>>>>>

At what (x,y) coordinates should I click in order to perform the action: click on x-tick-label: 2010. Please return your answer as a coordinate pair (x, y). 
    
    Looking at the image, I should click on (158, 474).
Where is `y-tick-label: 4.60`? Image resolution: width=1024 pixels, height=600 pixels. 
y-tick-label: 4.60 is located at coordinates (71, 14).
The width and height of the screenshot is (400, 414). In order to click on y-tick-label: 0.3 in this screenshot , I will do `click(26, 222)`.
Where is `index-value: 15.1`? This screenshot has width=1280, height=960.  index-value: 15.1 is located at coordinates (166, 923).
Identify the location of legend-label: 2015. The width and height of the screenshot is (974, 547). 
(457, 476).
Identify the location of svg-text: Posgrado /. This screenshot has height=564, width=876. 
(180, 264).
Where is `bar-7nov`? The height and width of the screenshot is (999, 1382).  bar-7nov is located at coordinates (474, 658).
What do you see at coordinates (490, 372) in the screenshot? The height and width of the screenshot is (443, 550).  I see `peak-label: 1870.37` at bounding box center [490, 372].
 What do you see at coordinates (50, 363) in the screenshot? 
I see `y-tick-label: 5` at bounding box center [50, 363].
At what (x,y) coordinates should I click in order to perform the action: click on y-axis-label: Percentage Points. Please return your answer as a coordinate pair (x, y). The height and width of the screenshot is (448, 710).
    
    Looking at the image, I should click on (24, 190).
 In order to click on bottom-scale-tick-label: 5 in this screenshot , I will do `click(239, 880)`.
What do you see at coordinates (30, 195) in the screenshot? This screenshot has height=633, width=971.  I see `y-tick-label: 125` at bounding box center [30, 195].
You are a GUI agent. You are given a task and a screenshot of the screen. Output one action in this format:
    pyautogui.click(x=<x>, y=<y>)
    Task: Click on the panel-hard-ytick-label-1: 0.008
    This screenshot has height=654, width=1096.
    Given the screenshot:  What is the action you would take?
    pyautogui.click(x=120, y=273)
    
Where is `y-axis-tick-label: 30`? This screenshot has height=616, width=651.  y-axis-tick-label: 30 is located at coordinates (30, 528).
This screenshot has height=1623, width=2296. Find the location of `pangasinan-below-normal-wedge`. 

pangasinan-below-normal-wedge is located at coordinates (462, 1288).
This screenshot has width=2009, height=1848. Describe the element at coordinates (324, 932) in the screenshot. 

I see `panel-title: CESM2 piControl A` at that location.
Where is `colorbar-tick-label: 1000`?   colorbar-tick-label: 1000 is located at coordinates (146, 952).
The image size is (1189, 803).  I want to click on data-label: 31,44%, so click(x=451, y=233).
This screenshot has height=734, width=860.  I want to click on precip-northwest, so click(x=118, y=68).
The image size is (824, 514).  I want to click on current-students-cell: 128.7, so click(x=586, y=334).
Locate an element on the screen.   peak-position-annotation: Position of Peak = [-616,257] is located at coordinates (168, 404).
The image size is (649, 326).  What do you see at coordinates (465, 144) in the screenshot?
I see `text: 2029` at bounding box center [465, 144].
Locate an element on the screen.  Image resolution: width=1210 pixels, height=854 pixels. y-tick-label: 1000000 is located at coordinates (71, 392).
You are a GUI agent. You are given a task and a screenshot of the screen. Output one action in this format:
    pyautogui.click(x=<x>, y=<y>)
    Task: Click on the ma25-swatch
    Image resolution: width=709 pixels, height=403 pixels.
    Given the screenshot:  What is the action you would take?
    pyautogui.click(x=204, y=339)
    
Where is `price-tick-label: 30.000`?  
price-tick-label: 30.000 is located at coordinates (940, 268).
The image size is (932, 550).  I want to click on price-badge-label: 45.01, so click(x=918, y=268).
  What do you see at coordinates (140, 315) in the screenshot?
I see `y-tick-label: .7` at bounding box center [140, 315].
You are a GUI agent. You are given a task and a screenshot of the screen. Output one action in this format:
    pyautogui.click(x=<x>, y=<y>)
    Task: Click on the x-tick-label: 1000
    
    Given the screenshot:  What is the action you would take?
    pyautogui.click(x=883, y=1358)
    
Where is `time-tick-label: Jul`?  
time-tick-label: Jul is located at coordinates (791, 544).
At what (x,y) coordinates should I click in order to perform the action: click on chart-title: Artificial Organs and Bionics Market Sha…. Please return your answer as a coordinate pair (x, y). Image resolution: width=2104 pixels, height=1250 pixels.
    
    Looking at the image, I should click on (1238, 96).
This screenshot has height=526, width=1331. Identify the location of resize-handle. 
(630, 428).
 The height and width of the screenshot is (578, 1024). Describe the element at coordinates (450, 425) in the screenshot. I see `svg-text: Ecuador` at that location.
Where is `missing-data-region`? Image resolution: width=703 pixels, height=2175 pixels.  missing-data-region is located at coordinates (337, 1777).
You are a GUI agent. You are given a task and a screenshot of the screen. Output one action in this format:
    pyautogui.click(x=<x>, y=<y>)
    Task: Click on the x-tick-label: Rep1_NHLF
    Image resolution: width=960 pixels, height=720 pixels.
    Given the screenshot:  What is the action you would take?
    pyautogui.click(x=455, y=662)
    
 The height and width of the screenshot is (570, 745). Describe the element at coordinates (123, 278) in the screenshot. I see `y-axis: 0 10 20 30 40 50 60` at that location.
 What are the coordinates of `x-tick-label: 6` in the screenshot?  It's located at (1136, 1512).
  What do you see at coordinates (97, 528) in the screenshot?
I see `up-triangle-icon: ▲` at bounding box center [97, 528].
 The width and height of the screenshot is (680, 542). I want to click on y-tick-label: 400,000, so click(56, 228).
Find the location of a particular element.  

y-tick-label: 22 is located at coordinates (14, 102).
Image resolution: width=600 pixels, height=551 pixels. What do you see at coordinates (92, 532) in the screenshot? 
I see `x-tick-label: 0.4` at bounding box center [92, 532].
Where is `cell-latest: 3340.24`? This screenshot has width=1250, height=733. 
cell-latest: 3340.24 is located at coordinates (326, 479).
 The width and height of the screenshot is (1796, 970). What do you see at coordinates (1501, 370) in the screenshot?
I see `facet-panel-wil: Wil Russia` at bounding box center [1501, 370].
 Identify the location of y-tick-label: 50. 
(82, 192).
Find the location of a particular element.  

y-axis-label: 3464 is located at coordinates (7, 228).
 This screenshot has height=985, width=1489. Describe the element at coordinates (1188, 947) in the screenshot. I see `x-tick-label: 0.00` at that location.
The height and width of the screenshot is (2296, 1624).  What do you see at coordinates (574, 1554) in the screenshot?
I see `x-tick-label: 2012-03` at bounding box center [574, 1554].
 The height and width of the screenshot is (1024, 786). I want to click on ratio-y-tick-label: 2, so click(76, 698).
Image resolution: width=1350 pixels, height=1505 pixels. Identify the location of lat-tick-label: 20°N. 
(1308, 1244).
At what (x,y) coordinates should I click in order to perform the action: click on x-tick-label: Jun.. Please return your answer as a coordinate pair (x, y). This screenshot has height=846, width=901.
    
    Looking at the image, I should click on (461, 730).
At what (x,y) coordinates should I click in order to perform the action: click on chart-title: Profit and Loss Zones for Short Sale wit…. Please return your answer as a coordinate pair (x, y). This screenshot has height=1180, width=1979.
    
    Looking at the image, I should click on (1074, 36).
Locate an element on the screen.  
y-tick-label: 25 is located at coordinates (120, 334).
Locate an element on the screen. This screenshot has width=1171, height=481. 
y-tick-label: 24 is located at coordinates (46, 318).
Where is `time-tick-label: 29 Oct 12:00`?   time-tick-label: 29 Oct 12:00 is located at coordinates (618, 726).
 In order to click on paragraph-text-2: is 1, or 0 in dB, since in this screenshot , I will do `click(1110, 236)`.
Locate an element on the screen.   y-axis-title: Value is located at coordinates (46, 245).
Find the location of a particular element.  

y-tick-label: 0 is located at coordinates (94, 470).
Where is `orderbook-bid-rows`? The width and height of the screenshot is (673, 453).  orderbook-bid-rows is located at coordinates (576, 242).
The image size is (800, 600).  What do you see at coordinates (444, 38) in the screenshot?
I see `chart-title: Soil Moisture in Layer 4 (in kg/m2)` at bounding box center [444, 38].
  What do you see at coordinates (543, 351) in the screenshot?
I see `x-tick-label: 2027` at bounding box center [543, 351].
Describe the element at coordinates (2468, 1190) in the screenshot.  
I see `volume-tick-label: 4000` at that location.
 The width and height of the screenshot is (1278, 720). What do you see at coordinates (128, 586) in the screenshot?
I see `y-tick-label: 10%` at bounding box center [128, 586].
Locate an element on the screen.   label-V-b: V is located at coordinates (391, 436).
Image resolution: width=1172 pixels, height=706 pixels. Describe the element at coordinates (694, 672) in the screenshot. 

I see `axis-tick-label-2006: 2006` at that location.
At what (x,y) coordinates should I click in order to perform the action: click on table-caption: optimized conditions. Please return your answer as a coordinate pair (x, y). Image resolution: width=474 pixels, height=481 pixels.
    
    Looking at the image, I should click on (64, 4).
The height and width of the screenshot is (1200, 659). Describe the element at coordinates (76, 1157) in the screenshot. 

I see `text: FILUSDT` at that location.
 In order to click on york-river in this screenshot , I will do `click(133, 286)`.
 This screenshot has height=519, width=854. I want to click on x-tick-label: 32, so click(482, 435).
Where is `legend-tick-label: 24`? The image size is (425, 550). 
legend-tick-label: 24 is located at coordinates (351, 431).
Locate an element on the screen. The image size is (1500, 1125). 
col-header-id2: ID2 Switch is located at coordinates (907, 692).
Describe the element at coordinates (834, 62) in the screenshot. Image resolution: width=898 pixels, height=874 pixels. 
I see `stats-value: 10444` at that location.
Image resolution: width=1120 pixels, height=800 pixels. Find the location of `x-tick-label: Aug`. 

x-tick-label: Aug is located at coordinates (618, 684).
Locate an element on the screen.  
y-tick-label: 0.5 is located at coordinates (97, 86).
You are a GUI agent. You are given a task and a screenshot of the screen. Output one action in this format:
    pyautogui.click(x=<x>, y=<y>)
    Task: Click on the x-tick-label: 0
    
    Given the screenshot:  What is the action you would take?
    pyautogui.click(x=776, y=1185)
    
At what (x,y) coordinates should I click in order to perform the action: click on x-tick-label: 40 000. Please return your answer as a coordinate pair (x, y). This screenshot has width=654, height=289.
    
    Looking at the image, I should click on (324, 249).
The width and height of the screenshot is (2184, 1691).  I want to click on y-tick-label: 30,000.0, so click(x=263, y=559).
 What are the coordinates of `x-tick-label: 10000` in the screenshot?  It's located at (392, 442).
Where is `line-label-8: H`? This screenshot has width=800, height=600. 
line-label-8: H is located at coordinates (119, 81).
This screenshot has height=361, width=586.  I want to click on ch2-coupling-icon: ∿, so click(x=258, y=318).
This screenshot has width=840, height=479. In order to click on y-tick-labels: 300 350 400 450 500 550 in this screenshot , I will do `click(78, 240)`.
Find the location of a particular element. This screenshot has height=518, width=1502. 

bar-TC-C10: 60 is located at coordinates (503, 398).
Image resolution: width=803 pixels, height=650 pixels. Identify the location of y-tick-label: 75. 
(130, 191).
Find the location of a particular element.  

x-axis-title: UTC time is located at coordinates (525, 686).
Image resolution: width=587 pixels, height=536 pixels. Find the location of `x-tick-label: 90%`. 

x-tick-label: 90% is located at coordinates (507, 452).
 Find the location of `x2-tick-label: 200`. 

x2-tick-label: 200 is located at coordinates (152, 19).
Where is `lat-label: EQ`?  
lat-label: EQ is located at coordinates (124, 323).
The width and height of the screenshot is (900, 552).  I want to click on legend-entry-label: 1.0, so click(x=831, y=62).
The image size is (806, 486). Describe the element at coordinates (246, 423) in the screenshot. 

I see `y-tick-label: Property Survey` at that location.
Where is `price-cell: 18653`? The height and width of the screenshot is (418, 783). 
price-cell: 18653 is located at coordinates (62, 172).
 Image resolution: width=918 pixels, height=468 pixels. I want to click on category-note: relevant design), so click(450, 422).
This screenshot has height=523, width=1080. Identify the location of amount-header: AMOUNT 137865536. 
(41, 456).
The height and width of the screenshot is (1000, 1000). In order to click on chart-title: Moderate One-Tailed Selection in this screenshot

<<<<<

Can you render the listing above as a JSON list of strings, taking the lines from the one containing "The width and height of the screenshot is (2184, 1691)." through the one containing "x2-tick-label: 200 is", both included? Use one string per line and leave out blank lines.

**Exercise result:**
[
  "The width and height of the screenshot is (2184, 1691).  I want to click on y-tick-label: 30,000.0, so click(x=263, y=559).",
  " What are the coordinates of `x-tick-label: 10000` in the screenshot?  It's located at (392, 442).",
  "Where is `line-label-8: H`? This screenshot has width=800, height=600. ",
  "line-label-8: H is located at coordinates (119, 81).",
  "This screenshot has height=361, width=586.  I want to click on ch2-coupling-icon: ∿, so click(x=258, y=318).",
  "This screenshot has width=840, height=479. In order to click on y-tick-labels: 300 350 400 450 500 550 in this screenshot , I will do `click(78, 240)`.",
  "Find the location of a particular element. This screenshot has height=518, width=1502. ",
  "bar-TC-C10: 60 is located at coordinates (503, 398).",
  "Image resolution: width=803 pixels, height=650 pixels. Identify the location of y-tick-label: 75. ",
  "(130, 191).",
  "Find the location of a particular element.  ",
  "x-axis-title: UTC time is located at coordinates (525, 686).",
  "Image resolution: width=587 pixels, height=536 pixels. Find the location of `x-tick-label: 90%`. ",
  "x-tick-label: 90% is located at coordinates (507, 452).",
  " Find the location of `x2-tick-label: 200`. ",
  "x2-tick-label: 200 is located at coordinates (152, 19)."
]